Thursday, April 28, 2016

"Bombing Syria"

When discussing the Syrian refugee tragedy over the last few days, I quite often hear the comment "Well you voted to bomb Syria" - as if it was linked to the refugee crisis. Reality is that British involvement in the Syrian conflict has been entirely positive in reducing the refugee problem. And as a point of fact, no MP voted to "Bomb Syria". Let us consider what has actually happened, rather than what is said to have happened.

In late summer 2013 MPs were recalled in the summer recess to debate whether the UK should respond militarily to the use of poison gas against his own people by Syrian leader, President Bashar al-Assad. It was widely thought we were going to be asked to give authority to bomb Damascus. At the time I asked as many constituents as I could reach what they thought before deciding on my approach. On the Monday, I travelled to Westminster expecting to vote against my Govt for the first time. This issue was more important than party loyalty (which I also think is very important). I could not see how firing rockets into Damascus would improve the tragedy that was unfolding in Syria. In the event several other MPs must have taken the same view, because when the motion we were due to debate was made public the night before the debate, it did not give authority to make any military strike. It condemned Assad, spoke of an intention to launch military action, but crucially required another vote of MPs to give authority for action after a stronger case for it was made. It specifically did not give authority for military action. In my view, and shamefully, Ed Miliband decided to put forward an alternative motion which, in effect, said much the same thing in - dividing the House. In the event both amendment and motion were defeated. The Prime Minister announced immediately there he had received the message of the House and would be no strike against Damascus. At the time, I thought to end consideration of the issue to be a mistake, though it may be that time has shown it not to be. Though you never be certain about what might have been!

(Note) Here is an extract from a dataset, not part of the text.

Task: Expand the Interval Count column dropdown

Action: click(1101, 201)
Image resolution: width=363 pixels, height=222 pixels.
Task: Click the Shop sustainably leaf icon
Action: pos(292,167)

Since the summer of 2013, Daesh, an appalling murderous group of terrorists has prospered, taking over large parts of the Middle East, including Syria. Daesh is truly evil and must be defeated. (I refuse to use the term Islamic State, regarding it as an insult to Islamism). Daesh is a threat to the world, recognised by almost every country in the world - including Putin's Russia. And then year, MPs did vote (by a huge majority) to give authority to pursue Daesh into Syria, and play a part in defeating these terrorists by cutting off supplies to their front line. To describe the UK's military support as an "attack on Syria" is bizarre. The reality is that the UK decided to act militarily against the enemy of Syria. And with much success. Daesh has now retreated significantly, alongside effective involvement by Russian forces. 

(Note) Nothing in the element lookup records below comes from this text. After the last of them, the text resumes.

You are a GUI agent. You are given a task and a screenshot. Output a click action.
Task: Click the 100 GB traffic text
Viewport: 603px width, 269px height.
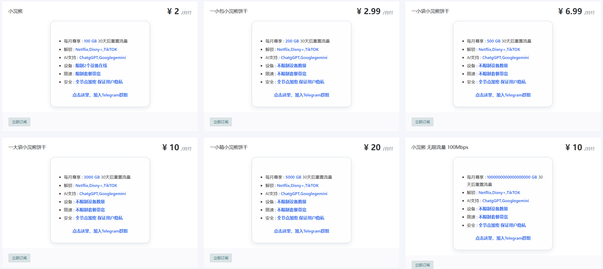pyautogui.click(x=90, y=41)
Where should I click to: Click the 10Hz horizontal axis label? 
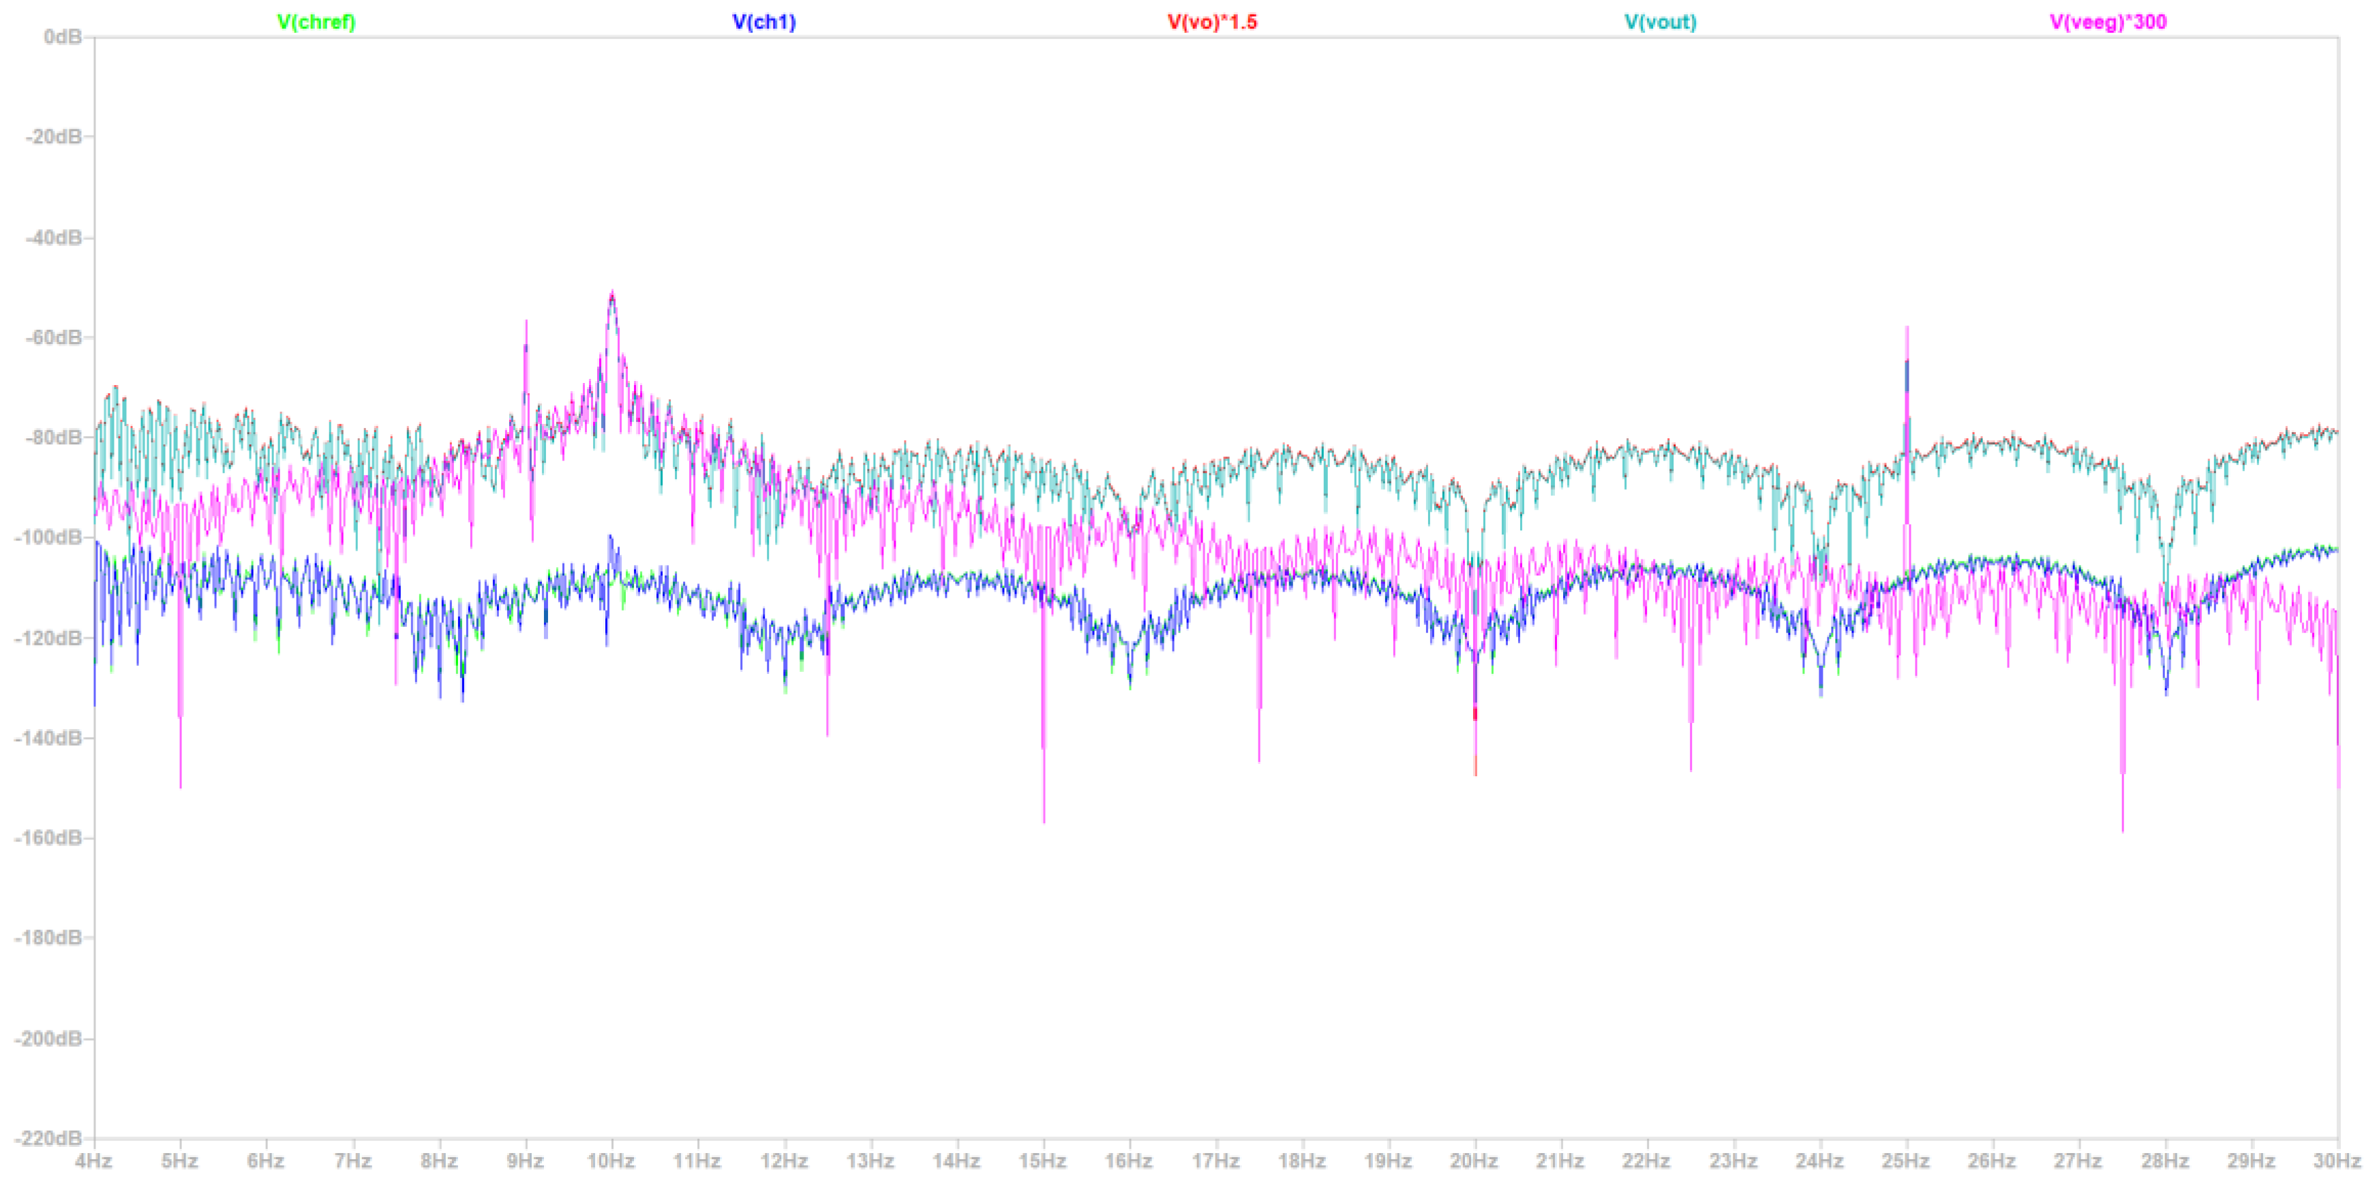point(611,1161)
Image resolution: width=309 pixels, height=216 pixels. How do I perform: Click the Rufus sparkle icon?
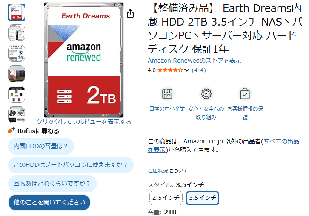tap(11, 131)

Of course the conflict has not ended, and there remain uncertainties. Daesh are reported to be moving activities to North Africa. No doubt there will be other votes and much disagreement about best way forwards in the future. And no doubt there will be mistakes. The only point of this post is to paint an more accurate background to UK military involvement in Syria, and challenge the incorrect notion that MPs voted "to bomb Syria".